In such a situation the urge will be to secure the base of the RSS and live to fight another day to set up a Hindu rashtra in India. It will commit political hara-kiri if it defends the indefensible - the record and agenda of the NDA government. Hence, the divestment baby will sooner or later be thrown out with the bath water.

At the end of the day, the person who stands to lose the most if the present government meets ignominious defeat in the next elections is Atal Bihari Vajpayee. Without him, the acceptable face of Hindutva, neither electoral victory nor government formation would have been possible. And today, owing to a combination of circumstances, including ill health, Vajpayee has virtually abdicated.

So there is really nobody of any consequence to bat for this government. Everyone is for himself and the devil will be pleased to take the hindmost. This explains the impunity with which senior BJP ministers like Ram Naik and Pramod Mahajan have chosen to display such rank indiscipline. Someone like Naik, with an RSS background, would normally never think of it.

If more symptomatic evidence was needed to establish that even senior members of the government think it a lost cause then it is evident in the behaviour of George Fernandes, as good a weather vane as any in Indian politics. Remember how nobly he defended the Charan Singh government in Parliament in the morning and defected in the afternoon!

It is a sad irony that as this government gets ready to give up the ghost it seems determined to blot its copybook in its one area of success - divestment. Manmohan Singh, credited the most for bringing about reforms, self-confessedly did not get going on public sector reform.

Given the nature of Indian politics and the undeclared consensus within the ruling class to perpetuate its hold on the system, it is a wonder that divestment has progressed so far.

Exploiting the public sector is a prize that motivates aspiring Indian politicians. Hence, it is but natural that it needed an outsider like Arun Shourie to get divestment going.

India became free in no small measure because barristers like Moti Lal Nehru and C R Das, after having made enough money, decided to get into politics partially as a kind of personal renunciation.

Today, not only is it difficult to get anywhere in politics without spending huge sums of money, you are out of sync with the rest of the tribe if you want to make politics less of a money making machine.

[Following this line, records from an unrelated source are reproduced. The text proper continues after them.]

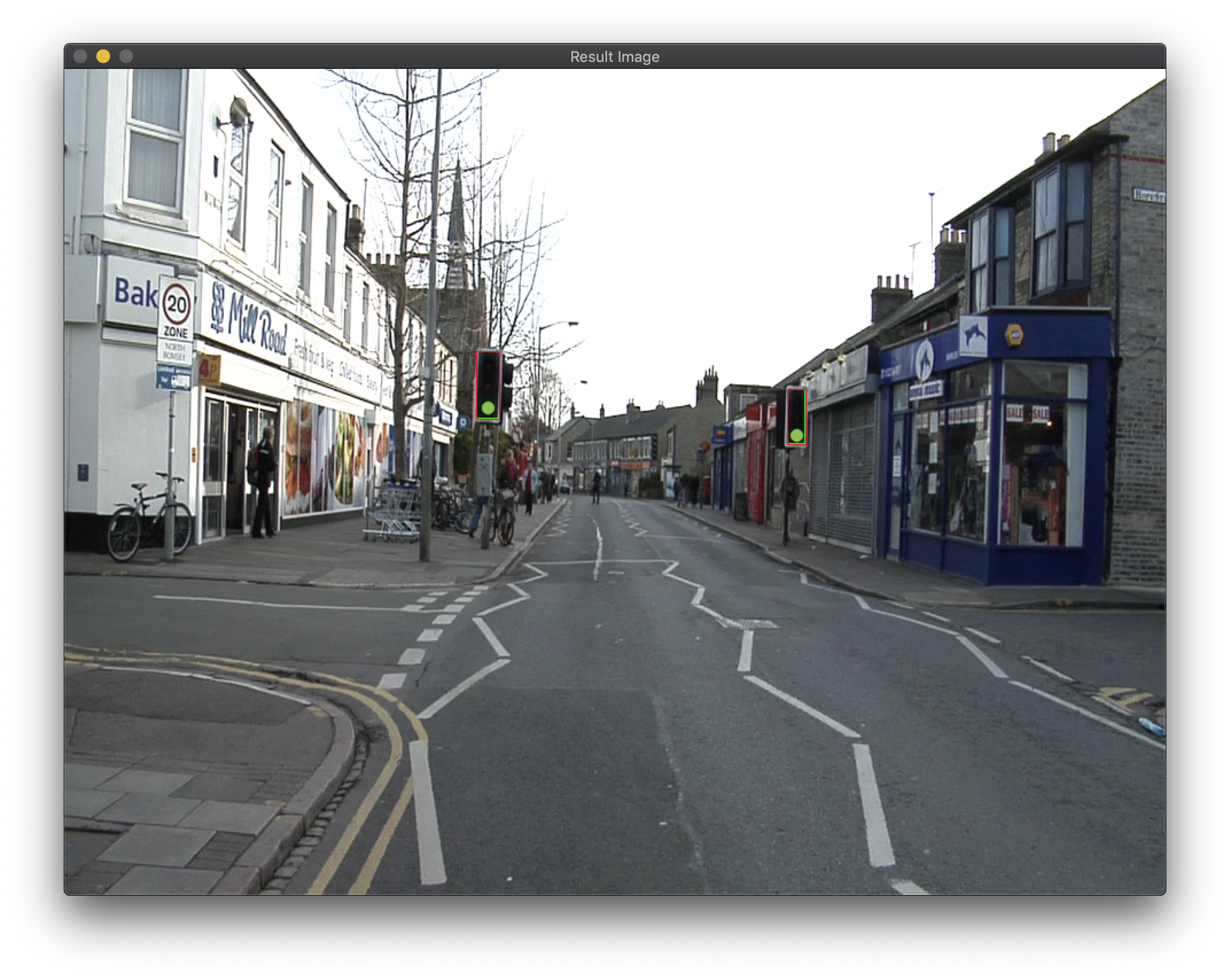Click the yellow minimize window button

point(103,56)
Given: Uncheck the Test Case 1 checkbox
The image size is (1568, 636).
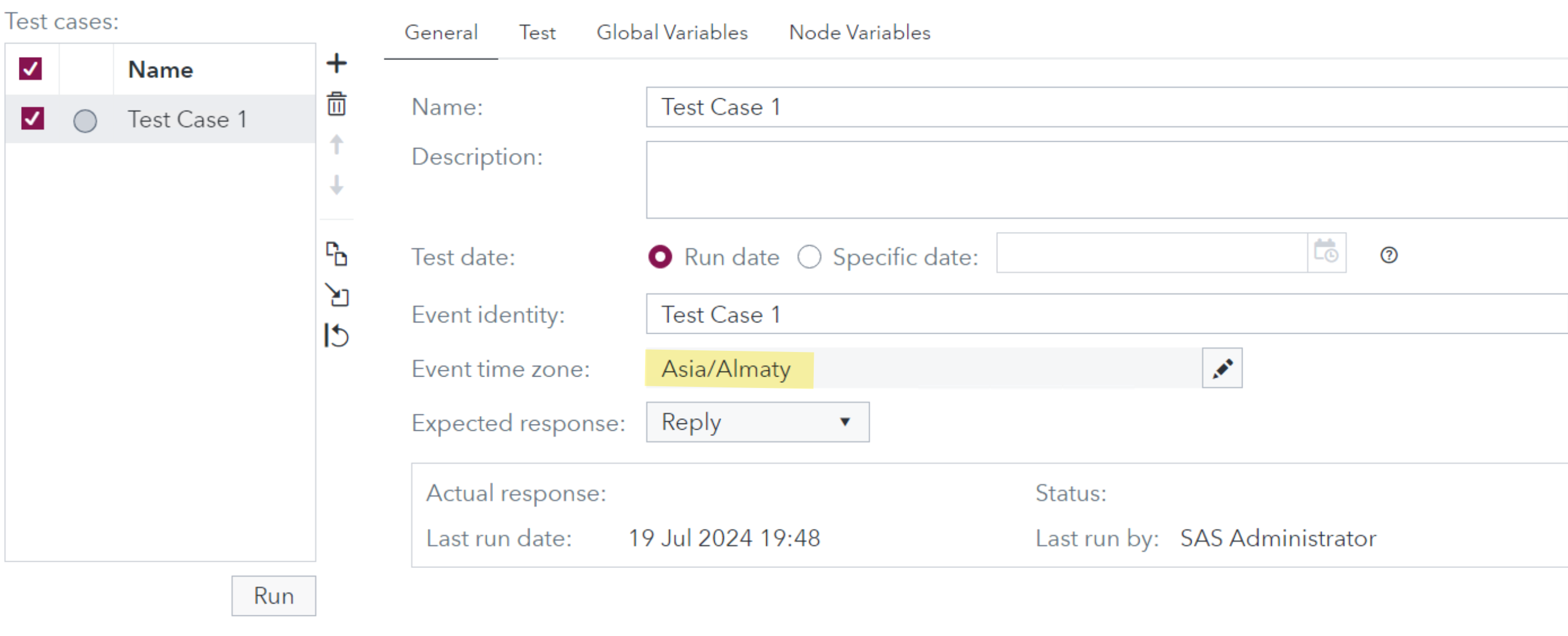Looking at the screenshot, I should (32, 118).
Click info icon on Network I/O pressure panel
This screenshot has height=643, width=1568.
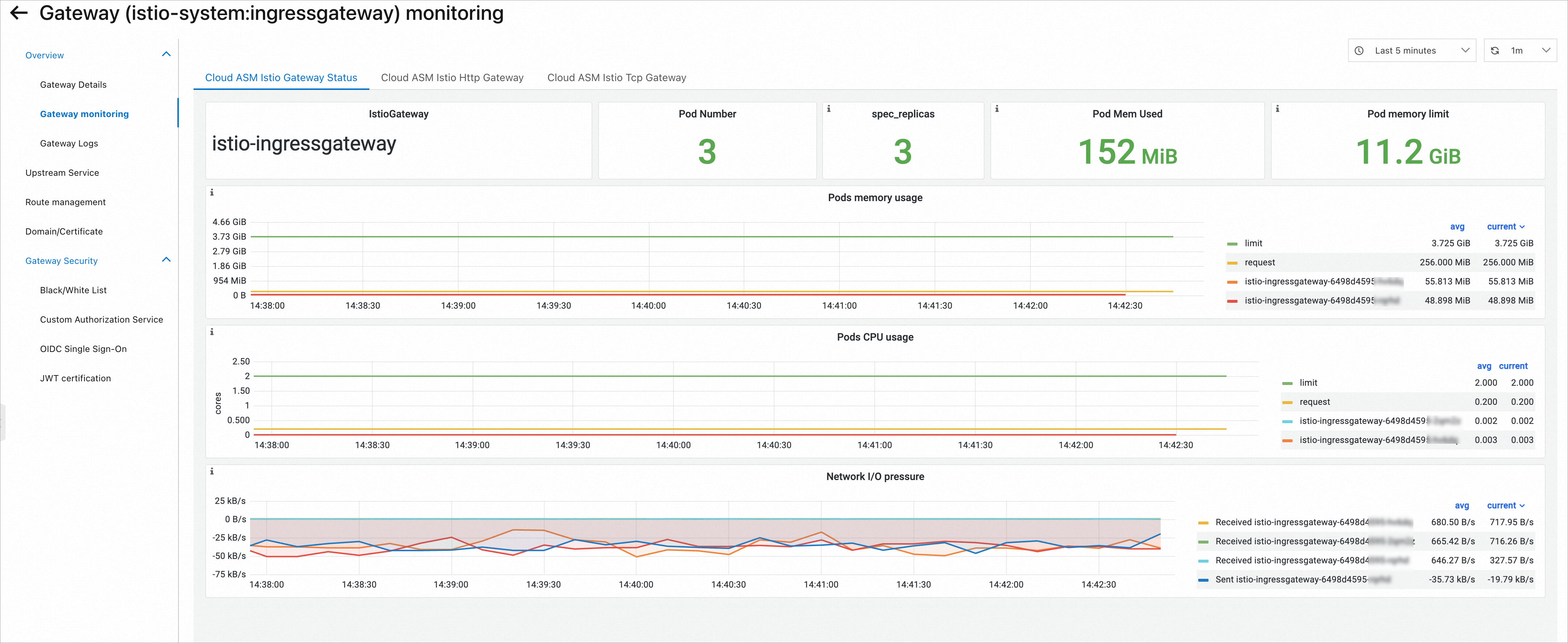coord(212,471)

Such is the solidarity among politicians of all hues that they banded together to sabotage the Supreme Court's move to even tell voters, which candidate is a crook or a criminal.

There is an unwritten consensus among full-time politicians of all hues not to let go of the public sector, unless of course you have become prime minister at a fairly old age so that you don't have to think about winning the next elections and need only worry about your place in the history books.

The unrelenting hostility to divestment is far more important than the several thousand crores of revenue at stake. It is symptomatic of a key malaise in Indian politics. Naik, Mahajan and Fernandes are marvellous representatives of the system.